__Document excerpt__

In interviews, it becomes clear what motivates the doctors to be away from home for so long: they say they consider it important that everyone in their country has free access to medical care, but the fact that their work is well paid is also a motive that should not be underestimated. They accept that this means they have to be away from their often young children for long periods of time.
Van Lieshout captures it all with an eye for detail, often lingering on the faces of all these people. His film also emphasizes the working community of all those people on board the train and, in passing, gives an impression, but no more than that, of a country where time sometimes seems to stand still – Doctor: “Do you have diabetes?” Patient: “What is diabetes?” – but sometimes not at all: even in Kazakhstan, people use TikTok, Instagram, and WhatsApp.

__Information__
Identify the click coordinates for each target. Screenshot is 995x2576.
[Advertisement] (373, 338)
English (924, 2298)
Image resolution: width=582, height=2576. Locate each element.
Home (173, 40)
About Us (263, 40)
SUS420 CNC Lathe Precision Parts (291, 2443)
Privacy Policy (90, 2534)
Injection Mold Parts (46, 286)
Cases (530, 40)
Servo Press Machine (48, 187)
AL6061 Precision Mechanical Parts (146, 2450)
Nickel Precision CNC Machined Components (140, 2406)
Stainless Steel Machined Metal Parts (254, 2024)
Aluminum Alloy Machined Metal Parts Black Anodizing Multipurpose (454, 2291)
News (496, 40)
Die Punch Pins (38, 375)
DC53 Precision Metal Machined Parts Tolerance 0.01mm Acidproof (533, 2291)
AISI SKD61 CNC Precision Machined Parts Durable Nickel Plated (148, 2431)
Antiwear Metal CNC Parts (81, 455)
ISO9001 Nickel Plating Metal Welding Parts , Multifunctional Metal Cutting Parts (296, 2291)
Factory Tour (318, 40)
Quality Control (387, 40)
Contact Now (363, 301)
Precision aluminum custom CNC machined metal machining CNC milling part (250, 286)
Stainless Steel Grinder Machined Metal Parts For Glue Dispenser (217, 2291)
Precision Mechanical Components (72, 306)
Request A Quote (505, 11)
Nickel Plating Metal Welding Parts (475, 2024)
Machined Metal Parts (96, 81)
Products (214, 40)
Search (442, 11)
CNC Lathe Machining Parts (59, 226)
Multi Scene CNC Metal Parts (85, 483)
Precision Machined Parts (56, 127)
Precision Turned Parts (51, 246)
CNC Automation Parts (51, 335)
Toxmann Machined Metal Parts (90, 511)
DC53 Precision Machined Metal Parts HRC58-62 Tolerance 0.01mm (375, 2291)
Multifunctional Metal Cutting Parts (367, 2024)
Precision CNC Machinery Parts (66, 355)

__Task to complete__
Print the part of the passage about the doctors on the train that begins with the words "In interviews, it" and stops after the words "periods of time.". The entries play no role in this work.

__Task response__
In interviews, it becomes clear what motivates the doctors to be away from home for so long: they say they consider it important that everyone in their country has free access to medical care, but the fact that their work is well paid is also a motive that should not be underestimated. They accept that this means they have to be away from their often young children for long periods of time.